In the records below, find each line that holds "next" and return it.

────────────────────────────────────────

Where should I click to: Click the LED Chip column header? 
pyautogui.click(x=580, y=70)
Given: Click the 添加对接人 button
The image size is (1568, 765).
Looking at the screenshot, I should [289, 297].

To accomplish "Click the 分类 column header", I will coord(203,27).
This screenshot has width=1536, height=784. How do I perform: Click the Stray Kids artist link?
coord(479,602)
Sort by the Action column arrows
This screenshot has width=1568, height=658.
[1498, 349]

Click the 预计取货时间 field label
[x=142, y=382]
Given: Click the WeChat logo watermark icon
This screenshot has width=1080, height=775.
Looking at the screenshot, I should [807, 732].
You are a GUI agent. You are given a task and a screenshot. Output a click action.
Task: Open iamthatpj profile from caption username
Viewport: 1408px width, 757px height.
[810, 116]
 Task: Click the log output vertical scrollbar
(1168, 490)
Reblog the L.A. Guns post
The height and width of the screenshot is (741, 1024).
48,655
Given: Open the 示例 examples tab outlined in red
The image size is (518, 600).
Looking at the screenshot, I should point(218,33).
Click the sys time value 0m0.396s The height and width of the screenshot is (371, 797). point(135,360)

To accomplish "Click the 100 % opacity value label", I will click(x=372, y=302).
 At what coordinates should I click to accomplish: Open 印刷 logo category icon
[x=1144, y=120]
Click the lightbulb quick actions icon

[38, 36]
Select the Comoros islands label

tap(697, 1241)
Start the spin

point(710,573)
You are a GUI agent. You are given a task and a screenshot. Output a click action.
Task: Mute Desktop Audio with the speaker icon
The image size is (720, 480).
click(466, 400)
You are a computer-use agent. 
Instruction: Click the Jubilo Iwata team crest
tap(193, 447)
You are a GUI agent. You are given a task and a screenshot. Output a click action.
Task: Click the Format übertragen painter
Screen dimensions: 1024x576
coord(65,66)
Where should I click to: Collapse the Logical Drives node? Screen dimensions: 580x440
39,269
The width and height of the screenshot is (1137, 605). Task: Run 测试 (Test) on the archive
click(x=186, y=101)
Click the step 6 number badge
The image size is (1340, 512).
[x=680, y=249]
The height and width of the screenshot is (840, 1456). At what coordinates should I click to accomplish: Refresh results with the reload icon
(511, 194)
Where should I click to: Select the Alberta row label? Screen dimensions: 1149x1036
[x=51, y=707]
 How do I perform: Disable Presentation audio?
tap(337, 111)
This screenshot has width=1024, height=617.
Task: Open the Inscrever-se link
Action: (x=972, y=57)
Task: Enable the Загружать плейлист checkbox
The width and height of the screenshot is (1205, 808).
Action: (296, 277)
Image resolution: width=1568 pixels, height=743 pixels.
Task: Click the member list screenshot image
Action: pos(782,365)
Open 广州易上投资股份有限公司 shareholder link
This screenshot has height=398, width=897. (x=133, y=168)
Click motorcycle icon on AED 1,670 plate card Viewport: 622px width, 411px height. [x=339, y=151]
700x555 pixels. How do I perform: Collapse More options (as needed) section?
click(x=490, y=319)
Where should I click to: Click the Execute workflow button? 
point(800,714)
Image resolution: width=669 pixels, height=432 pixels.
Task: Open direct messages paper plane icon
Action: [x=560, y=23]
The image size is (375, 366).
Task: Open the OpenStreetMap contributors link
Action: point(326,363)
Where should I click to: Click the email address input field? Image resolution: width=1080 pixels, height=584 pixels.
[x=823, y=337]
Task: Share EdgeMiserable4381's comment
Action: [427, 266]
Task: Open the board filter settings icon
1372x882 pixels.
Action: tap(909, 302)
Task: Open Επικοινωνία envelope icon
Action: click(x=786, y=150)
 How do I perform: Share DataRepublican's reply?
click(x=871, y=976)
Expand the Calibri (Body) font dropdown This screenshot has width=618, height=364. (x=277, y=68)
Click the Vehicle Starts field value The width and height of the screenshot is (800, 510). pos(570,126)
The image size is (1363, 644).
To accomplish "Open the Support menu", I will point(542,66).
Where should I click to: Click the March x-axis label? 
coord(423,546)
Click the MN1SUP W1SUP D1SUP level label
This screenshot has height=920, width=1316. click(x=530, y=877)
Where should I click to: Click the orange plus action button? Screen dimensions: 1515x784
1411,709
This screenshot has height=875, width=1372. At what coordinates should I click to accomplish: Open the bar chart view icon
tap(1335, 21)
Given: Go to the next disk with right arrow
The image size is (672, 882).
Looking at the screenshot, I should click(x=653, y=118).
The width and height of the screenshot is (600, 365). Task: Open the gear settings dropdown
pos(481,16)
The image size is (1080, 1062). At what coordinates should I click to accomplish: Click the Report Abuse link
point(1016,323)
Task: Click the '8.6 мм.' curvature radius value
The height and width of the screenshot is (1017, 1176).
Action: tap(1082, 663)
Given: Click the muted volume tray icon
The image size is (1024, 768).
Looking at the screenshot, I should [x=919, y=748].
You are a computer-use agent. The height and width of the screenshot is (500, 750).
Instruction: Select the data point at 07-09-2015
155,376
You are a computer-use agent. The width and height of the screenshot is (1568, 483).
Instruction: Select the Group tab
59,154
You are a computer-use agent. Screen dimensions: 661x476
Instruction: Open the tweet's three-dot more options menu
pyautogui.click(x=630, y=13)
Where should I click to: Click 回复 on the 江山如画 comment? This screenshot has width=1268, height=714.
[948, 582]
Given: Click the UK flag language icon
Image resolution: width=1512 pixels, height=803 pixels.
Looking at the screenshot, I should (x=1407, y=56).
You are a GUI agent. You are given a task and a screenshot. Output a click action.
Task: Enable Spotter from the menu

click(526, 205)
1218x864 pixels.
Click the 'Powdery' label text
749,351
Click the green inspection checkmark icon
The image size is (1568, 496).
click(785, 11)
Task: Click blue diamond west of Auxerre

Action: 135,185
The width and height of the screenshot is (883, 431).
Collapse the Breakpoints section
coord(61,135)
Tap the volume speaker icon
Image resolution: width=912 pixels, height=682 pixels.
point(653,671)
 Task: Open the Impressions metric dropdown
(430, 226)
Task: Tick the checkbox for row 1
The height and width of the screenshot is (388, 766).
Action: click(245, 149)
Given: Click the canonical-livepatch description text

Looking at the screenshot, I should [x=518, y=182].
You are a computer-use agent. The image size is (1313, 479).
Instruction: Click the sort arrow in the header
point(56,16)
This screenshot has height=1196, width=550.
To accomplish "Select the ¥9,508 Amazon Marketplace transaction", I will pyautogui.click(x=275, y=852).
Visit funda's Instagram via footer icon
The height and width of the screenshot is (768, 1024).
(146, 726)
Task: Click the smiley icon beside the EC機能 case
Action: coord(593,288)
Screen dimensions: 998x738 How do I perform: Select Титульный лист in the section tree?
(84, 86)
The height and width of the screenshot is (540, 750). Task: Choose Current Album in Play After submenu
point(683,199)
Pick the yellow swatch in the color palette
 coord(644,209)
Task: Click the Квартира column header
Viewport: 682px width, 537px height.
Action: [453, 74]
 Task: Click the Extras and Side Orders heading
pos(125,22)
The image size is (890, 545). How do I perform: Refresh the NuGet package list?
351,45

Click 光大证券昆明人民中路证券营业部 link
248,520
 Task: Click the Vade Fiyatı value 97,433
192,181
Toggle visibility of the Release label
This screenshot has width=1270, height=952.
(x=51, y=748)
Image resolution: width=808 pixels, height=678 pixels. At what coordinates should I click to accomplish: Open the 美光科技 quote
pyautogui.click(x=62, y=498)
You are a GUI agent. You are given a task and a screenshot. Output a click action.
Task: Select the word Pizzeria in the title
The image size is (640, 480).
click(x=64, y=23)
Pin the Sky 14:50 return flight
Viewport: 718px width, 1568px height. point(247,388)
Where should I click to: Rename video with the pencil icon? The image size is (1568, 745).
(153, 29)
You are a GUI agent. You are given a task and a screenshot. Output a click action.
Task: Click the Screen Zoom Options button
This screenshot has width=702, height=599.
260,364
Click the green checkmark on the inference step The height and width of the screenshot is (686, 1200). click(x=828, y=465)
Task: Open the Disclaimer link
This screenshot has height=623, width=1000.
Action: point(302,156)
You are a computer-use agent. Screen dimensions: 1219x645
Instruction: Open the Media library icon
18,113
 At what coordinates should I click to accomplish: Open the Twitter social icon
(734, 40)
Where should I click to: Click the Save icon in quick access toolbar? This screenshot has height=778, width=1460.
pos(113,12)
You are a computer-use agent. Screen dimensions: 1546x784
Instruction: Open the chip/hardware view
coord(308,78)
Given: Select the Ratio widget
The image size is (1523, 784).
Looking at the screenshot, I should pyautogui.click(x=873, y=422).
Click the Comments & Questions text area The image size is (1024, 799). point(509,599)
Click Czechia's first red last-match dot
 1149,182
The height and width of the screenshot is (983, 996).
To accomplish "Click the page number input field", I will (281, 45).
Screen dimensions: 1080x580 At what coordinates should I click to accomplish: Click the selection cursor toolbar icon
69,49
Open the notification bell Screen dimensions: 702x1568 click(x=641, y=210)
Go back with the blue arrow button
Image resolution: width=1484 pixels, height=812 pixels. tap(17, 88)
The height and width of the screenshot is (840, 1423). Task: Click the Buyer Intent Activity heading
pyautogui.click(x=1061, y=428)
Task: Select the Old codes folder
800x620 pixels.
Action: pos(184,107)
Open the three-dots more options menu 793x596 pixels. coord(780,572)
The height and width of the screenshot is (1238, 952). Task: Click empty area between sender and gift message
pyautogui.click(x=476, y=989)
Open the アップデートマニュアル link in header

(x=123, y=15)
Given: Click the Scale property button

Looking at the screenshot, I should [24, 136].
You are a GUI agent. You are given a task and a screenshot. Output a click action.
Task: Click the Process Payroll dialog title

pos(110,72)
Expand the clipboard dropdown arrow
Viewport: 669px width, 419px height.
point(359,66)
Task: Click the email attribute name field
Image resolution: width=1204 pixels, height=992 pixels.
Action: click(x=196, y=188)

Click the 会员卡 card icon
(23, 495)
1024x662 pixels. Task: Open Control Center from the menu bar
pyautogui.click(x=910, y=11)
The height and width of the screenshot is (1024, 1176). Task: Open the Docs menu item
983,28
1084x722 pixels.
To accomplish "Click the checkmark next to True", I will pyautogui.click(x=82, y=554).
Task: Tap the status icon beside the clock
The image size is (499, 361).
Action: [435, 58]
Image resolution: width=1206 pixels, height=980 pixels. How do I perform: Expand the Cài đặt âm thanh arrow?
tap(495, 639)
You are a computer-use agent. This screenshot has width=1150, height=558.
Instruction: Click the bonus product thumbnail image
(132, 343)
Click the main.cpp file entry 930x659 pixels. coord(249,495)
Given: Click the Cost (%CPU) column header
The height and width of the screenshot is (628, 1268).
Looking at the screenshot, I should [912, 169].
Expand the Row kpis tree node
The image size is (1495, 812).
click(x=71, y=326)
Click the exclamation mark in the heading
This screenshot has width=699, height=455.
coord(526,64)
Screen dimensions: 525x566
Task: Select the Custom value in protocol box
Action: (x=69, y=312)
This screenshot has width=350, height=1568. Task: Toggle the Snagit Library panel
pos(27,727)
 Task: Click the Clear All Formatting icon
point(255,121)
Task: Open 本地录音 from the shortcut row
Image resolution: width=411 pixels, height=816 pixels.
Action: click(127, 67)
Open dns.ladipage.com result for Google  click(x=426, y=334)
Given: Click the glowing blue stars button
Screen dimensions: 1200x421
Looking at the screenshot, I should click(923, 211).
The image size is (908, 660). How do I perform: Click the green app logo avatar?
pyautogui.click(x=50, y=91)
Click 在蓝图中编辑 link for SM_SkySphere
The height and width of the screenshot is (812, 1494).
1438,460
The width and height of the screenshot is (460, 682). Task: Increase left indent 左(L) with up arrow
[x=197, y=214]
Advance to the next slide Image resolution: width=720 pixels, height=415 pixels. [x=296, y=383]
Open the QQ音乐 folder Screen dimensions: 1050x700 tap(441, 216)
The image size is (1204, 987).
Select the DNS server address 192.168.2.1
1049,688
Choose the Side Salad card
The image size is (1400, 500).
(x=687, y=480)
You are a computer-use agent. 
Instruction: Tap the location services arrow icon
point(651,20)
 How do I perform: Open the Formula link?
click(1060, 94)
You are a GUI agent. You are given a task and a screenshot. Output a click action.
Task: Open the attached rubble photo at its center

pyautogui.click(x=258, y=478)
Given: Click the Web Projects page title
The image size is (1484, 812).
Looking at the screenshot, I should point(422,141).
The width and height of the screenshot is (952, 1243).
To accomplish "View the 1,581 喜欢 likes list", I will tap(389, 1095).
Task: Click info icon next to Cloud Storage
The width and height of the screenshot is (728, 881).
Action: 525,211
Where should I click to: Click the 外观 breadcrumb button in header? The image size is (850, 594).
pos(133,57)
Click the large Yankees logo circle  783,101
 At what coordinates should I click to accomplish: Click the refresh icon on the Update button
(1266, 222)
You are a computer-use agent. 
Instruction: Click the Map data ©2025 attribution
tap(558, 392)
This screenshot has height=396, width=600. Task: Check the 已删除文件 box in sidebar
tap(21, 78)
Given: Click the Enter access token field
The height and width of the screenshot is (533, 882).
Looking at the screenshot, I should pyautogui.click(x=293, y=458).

────────────────────────────────────────

■ **Answer below**
Given: Go to the next disk with right arrow
To accomplish "Click the checkmark next to True", I will pyautogui.click(x=82, y=554).
Advance to the next slide Image resolution: width=720 pixels, height=415 pixels. [x=296, y=383]
Task: Click info icon next to Cloud Storage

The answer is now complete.